Does ESX lack storage resiliency?
Back in April, I posted about how our primary storage vendor disavowed us after one of our arrays failed by saying, “It’s not our problem”. (You can read about it here). Well, this same vendor had to do some “routine” maintenance on one of our arrays that was so “routine” that the vendor claimed it would not have any impact on our servers. The vendor technician came onsite to do the work and reaffirmed that it should have no visible impact. This routine maintenance was just a reboot of one controller, wait for it come back online, and then a reboot of the other. Over 50 servers went down and it took us three hours to recover.
While I could go on and rant about the vendor, I really want to focus on something I noticed about the outage. Almost all of our physical Windows servers tolerated the outage and suffered no major problems, but our ESX hosts are another story altogether.
All of our ESX hosts that were attached to the array in question basically “froze”. It was really weird. Virtual Center said all the virtual servers were up and running, but we couldn’t do anything with them. Rebooted VC, no change. I logged into the service consoles of the hosts to run various iterations of vmware-cmd to manipulate the virtual servers, but nothing worked. I figured the only thing I could do at this point was to reboot the hosts. Since my hosts are attached to multiple arrays, I tried to vMotion the known good virtual servers to a single host so I wouldn’t have to take them down. No go. Basically, I had lost all control of my hosts.

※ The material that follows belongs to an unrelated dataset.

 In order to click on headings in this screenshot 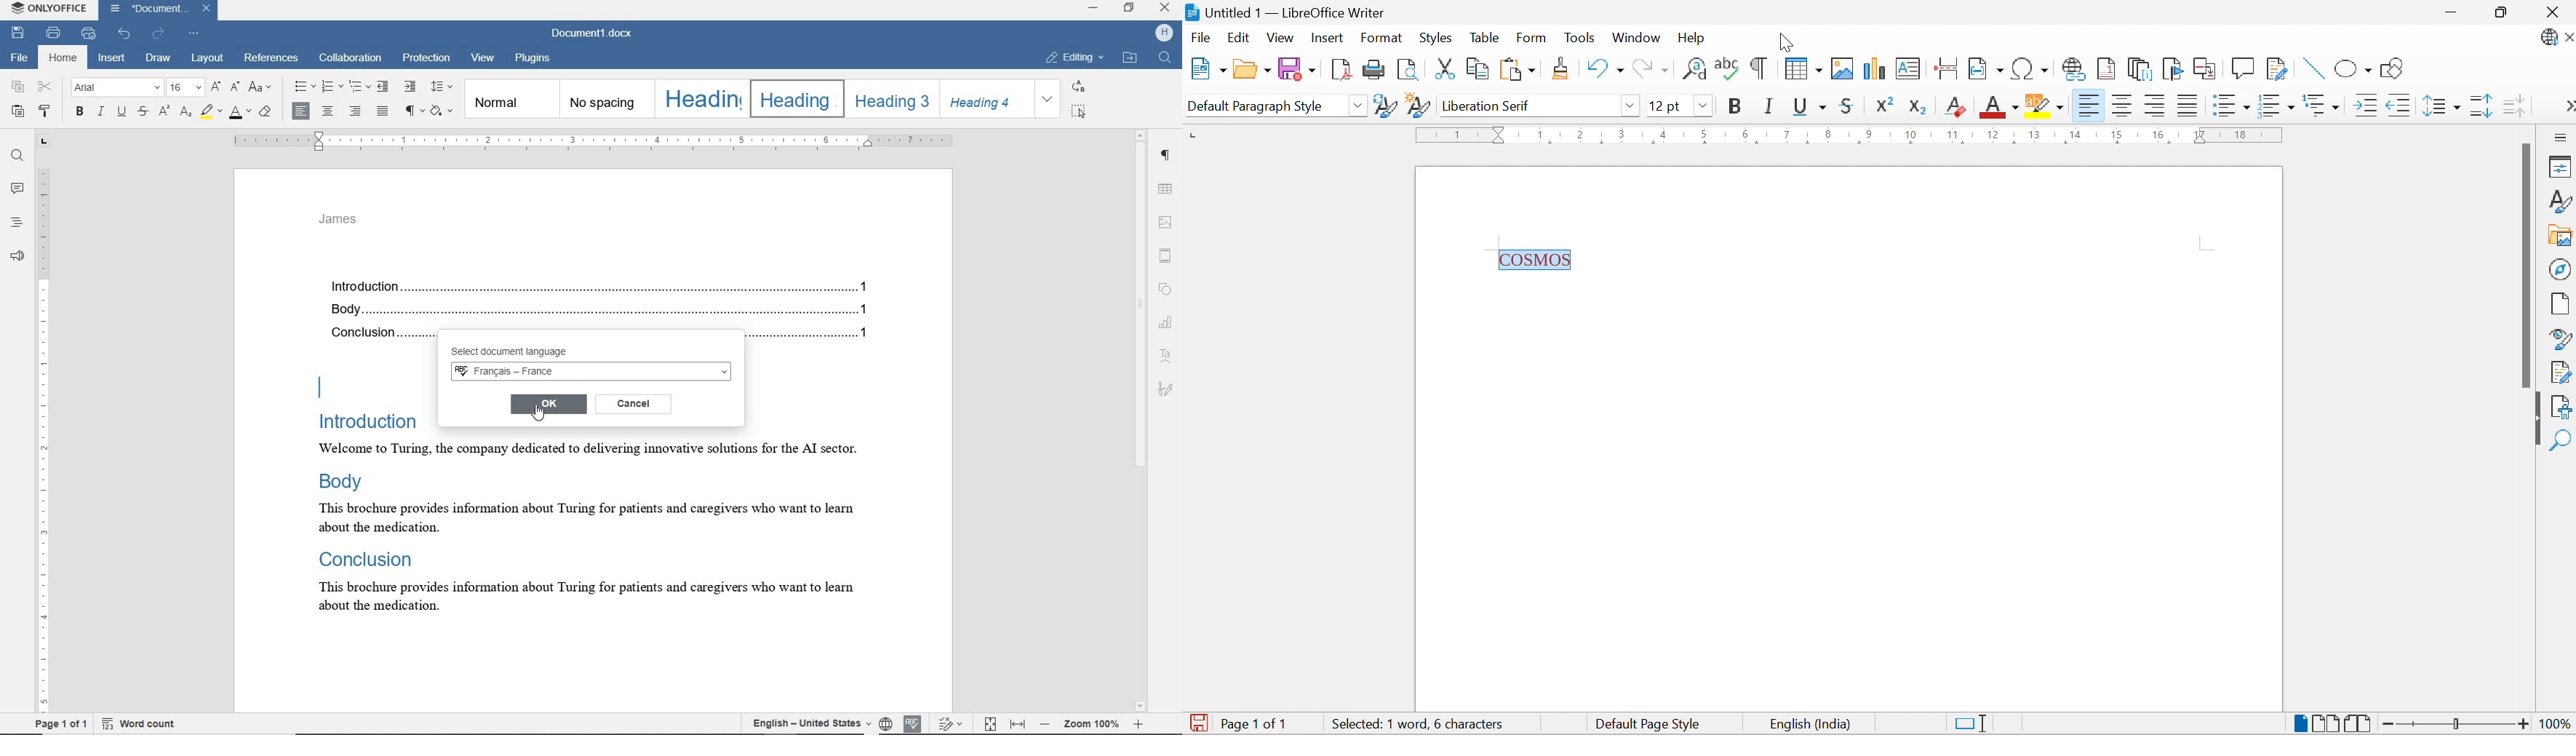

OK, time for a reboot. Did that and I lost all access to my LUNs. A quick looksie into UCSM showed all my connections were up. So did Fabric Manager. I could see during the reboots that ESX was complaining about not being able to read a label for a volume or two. Reviewing various host log files showed a number of weird entries that I have no idea how to interpret. Many were obviously disk related, others weren’t.
After multiple reboots, HBA rescans (initiated via VC and service console), and such we still couldn’t see the LUNs. Keep in mind; we were three hours into a major outage. That is the point where I have to get real creative in coming up with solutions. I am not going to say that these solutions are ideal, but they will get us up and running. In this case, I was thinking to repurpose our dev ESX hosts to our production environment. All it would take would be to add them to the appropriate cluster, present LUNs, manually register any really messed up virtual servers, and power up the virtual servers.
Before I presented this idea to management, I don’t know what or why, but something triggered a memory of my first ESX host failure. Way back in the ESX 2.x days, I had a problem where a patch took out access to my LUNs. The fix was to run the command ‘esxcfg-boot –b’. Ran it, problem fixed.
I know that the esxcfg-boot command rejiggers inits and such, but I really don’t know why it fixed the problem. Did something happen to my HBA drivers/config?
What really bothers me about this is that almost all of my Windows servers and clusters came back online by themselves. If they can do it, why can’t VMware program a bit more resiliency into ESX? I hate say this, but incidents like this make me question my choice of hypervisor. Since the latest version of Hyper-V relies on Windows Failover Clustering, would it have responded like my existing clusters and tolerated the outage appropriately? Anyone know?